| Détails du problème |
Pouvez-vous poursuivre le texte sur le jugger, placé plus bas, en reprenant juste après sa dernière phrase ?

─── Texte

Le jugger est un sport inspiré du film Le Sang des héros avec Rutger Hauer, sorti aux États-Unis en 1989 sous le titre The Blood of Heroes. Le réalisateur David Webb Peoples inventa le jugger spécialement pour ce film. L'adaptation de ce jeu en sport eut lieu en 1992 en Allemagne par un groupe de fans puis, dans un second temps, aux États-Unis, très vite rejoint par l'Australie.
Histoire
Le jugger a été développé au début des années 1990 par des adeptes du film de science-fiction post apocalyptique australien Le Sang des héros, décrivant une société sans tabou pratiquant un sport à mi-chemin entre un jeu de balle et d'arts martiaux.
L'équipe des protagonistes du film menée par Sallow ( Rutger Hauer ) , erre dans un désert radioactif, voyageant de villages en villages pour combattre les équipes locales lors de matchs violents de jugger pour gagner de quoi survivre ; le prestige amené par leurs victoires permettra aux héros d'intégrer une ligue d'élite qui, comme pour les compétitions de gladiateurs, organise des matchs pour le plaisir des plus riches. Le jeu est extrêmement brutal, les fractures et les lacérations y sont monnaie courante ; son adaptation réelle cependant est sécurisée.
Le premier match documenté a eu lieu à l'été 1993 lors d'un événement de jeu de rôle grandeur nature à Heidelberg, le jugger en est à sa forme embryonnaire[2]. Les règles ont été définies au fil d'essais et d'erreurs puis ajustées pour convenir au plus grand nombre.
Le premier tournoi en dehors d'un jeu de rôle grandeur nature eut lieu en 1995 à Hambourg ; le premier championnat allemand de jugger se déroula en 1998 à Berlin. La Jugger League allemande (GJL) fut fondée en 2003 et organise depuis plusieurs tournois locaux répartis dans toute l'Allemagne.
Lors du onzième championnat d'Allemagne à Berlin, en 2008, pour la première fois des équipes non-allemandes furent représentées avec l'équipe australienne des Red Backs Brisbane (Australie) et le club irlandais Setanta Dublin (Irlande).
En , Villingen-Schwenningen accueille le dix-septième championnat d'Allemagne "World Masters", avec 64 équipes participantes, le plus grand tournoi de jugger jamais organisé à ce jour[3],[4].
Au fur et à mesure des années, le sport gagne en popularité à travers le monde : on trouve des équipes en Australie, en Irlande, en Angleterre, au Danemark, en Espagne ou au Costa Rica. Ce sport connaît un grand engouement et compte 28 pays affiliés le pratiquant ainsi que 5 livrets de règles existants[5] (Allemagne[6], Espagne[7], Irlande[8], Australie[9], USA[10]).

──────
─── Données brutes

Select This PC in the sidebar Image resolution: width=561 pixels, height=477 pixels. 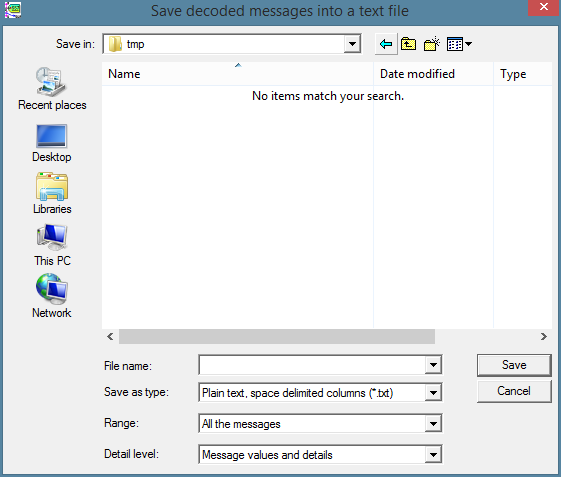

──────

| Réponse |
Il ne faut pas confondre le jugger et le trollball, issu également du monde du jeu de rôle, pratiqué par exemple au Lorien Trust(en) au Royaume-Uni ; bien que ces deux activités soient semblables, leur règles et leurs origines différent.
Équipement
Le crâne (allemand : jugg dans la tradition berlinoise, schädel dans la tradition d'Hamburg[11]) : une balle en mousse et non un vrai crâne de chien comme dans le film The Blood of Heroes. En Allemagne et en Irlande, il s'agit un crâne de chien en mousse cellulaire ou latex ; il existe également des crânes de compétition non sculptés, en forme de cône ou de cylindre ;
les en-buts (allemand : mal) : situés de chaque côté du terrain ; le crâne doit être placé dans l'en-but pour marquer un point, généralement il prend la forme d'une pyramide trouée à son sommet ;
les armes (allemand : pompfens) : Les armes utilisées au jugger sont très proches de celles utilisées dans le jeu de rôle grandeur nature. Il y a des règles très précises sur leur longueur et le rembourrage utilisé. Les armes du jugger varient selon d'un pays à l'autre.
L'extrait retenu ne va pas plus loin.